For one thing, you really only gain by trying to be constructive. If, in some
logical system without LEM (law of excluded middle), you cannot find a proof
of P without using LEM, you still have a result, namely you can prove LEM ->
P. You haven't really lost anything! Furthermore, I have often been surprised
just how far you can go without LEM. Very often in fact.

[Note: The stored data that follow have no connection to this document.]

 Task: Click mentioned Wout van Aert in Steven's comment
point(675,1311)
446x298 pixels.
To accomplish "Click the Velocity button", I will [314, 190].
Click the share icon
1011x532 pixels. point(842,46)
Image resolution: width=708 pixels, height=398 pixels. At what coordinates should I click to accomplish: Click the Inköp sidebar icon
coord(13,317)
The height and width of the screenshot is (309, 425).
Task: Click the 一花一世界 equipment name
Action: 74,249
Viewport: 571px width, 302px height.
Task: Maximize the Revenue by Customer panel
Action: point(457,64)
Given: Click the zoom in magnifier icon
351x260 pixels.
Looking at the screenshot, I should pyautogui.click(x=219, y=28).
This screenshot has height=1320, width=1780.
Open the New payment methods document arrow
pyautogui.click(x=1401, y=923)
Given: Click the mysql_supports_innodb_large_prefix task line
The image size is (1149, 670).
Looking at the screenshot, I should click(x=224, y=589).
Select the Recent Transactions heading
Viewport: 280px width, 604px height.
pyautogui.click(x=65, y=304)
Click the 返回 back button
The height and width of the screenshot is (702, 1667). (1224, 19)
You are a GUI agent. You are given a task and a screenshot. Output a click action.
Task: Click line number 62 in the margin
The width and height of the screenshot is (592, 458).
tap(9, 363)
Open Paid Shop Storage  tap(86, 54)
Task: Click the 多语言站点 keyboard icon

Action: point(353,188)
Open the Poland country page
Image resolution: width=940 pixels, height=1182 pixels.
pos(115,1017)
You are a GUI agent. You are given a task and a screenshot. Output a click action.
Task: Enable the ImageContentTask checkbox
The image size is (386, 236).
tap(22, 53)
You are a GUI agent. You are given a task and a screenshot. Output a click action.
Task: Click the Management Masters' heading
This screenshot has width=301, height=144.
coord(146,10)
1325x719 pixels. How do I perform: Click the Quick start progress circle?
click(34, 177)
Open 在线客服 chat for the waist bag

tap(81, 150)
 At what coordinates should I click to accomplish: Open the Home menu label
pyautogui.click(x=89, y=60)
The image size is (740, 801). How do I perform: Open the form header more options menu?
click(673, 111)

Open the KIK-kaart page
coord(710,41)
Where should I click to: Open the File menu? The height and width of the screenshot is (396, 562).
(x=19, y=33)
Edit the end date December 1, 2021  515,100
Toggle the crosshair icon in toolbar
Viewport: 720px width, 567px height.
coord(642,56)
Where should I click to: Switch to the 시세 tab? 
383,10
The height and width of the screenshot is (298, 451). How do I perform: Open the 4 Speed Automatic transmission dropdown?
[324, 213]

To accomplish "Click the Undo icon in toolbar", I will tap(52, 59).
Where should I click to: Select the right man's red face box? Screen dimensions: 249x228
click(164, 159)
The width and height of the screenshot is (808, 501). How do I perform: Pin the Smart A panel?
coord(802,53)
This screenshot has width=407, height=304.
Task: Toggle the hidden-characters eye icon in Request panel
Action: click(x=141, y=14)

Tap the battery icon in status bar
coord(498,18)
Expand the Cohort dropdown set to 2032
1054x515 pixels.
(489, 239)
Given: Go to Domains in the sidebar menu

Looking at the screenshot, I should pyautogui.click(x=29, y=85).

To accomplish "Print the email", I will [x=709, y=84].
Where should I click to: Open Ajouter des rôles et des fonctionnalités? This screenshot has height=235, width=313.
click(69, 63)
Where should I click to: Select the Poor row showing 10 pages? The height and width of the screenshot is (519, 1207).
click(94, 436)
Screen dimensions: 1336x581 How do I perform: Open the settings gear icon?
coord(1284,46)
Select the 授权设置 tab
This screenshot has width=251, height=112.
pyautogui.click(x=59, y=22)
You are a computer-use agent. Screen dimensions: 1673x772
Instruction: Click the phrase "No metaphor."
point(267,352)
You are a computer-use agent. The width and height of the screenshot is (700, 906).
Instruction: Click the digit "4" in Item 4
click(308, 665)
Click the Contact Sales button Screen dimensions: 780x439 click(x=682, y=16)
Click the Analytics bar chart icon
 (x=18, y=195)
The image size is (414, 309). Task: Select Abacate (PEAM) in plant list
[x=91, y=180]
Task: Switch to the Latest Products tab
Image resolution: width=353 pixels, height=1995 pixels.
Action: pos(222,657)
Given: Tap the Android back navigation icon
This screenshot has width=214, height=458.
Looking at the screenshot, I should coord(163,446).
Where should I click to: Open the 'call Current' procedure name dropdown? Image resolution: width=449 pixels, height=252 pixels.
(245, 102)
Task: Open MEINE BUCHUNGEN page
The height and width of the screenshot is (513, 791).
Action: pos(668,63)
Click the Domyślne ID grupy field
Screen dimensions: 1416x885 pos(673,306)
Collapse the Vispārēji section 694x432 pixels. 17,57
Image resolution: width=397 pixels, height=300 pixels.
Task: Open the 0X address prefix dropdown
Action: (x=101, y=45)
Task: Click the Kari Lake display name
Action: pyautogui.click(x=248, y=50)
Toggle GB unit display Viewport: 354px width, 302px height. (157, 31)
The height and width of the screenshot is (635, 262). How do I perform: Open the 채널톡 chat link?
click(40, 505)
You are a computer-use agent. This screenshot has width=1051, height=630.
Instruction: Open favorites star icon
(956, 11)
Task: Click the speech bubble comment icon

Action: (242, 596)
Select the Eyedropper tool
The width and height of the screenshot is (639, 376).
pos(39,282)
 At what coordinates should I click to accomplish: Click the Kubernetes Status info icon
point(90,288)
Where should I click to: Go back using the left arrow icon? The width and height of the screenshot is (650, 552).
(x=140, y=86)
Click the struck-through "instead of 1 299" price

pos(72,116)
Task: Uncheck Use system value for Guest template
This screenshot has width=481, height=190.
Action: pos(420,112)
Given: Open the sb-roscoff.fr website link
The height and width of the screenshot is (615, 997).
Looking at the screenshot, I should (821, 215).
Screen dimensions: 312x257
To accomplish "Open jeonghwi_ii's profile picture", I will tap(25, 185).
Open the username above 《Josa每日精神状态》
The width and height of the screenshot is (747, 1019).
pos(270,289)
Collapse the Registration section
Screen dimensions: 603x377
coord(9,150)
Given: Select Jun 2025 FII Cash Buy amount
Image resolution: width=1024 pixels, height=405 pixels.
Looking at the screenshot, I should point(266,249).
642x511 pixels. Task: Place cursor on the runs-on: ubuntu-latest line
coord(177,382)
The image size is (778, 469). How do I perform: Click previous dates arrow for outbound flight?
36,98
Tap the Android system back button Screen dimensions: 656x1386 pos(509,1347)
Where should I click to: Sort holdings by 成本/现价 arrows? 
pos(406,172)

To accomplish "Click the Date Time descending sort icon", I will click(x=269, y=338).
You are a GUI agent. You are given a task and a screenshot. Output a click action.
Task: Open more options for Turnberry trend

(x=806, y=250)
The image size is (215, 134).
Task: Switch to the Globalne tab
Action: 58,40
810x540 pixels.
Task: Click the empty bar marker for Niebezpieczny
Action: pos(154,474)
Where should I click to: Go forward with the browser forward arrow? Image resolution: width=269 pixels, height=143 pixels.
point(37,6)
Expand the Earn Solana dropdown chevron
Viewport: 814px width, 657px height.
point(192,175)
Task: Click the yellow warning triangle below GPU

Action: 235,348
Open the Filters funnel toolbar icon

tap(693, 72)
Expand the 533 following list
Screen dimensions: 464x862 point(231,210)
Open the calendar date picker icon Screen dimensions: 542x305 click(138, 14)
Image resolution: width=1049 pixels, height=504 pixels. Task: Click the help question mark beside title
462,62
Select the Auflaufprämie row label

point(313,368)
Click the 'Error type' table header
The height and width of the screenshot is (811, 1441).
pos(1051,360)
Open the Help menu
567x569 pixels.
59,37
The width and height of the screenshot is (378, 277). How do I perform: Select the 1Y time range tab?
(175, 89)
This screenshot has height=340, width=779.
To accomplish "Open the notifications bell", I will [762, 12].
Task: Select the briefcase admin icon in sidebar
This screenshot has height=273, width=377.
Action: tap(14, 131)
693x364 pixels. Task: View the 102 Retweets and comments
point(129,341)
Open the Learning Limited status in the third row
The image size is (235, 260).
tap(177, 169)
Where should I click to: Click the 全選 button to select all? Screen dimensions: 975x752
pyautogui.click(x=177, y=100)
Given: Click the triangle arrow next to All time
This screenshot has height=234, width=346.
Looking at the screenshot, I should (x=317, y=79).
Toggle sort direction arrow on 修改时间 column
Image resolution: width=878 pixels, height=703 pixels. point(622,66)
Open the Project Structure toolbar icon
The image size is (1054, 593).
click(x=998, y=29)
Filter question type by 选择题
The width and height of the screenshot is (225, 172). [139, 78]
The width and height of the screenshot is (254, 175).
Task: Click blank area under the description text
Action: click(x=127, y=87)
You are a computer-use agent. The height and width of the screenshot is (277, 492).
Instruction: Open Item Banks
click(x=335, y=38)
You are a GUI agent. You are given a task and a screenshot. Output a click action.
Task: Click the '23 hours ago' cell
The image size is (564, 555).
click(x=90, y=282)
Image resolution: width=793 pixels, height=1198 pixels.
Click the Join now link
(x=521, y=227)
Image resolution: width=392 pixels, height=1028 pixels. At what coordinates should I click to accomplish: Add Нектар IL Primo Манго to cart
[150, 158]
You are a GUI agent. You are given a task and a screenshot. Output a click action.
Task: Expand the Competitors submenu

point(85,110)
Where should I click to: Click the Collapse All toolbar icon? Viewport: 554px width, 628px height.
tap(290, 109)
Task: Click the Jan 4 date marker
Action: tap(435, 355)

Finding constructive proofs can feel very much akin to removing an unnecessary
dependency from a codebase. Also, even if ultimately, you do need LEM
somewhere it is often possible to factor it into the "right" place in the
proof rather than globally just sticking `LEM ->` at the front of the whole
proof.

Also, if you care about, first order logic then in fact you should love
intuintionistic logic: it is a finer logic that actually contains first order
logic: [https://en.wikipedia.org/wiki/Double-
negation_translation](https://en.wikipedia.org/wiki/Double-
negation_translation)

Lastly, though I have yet to understand this better, constructive proofs seem
to be enjoy better computational properties under Curry-Howard.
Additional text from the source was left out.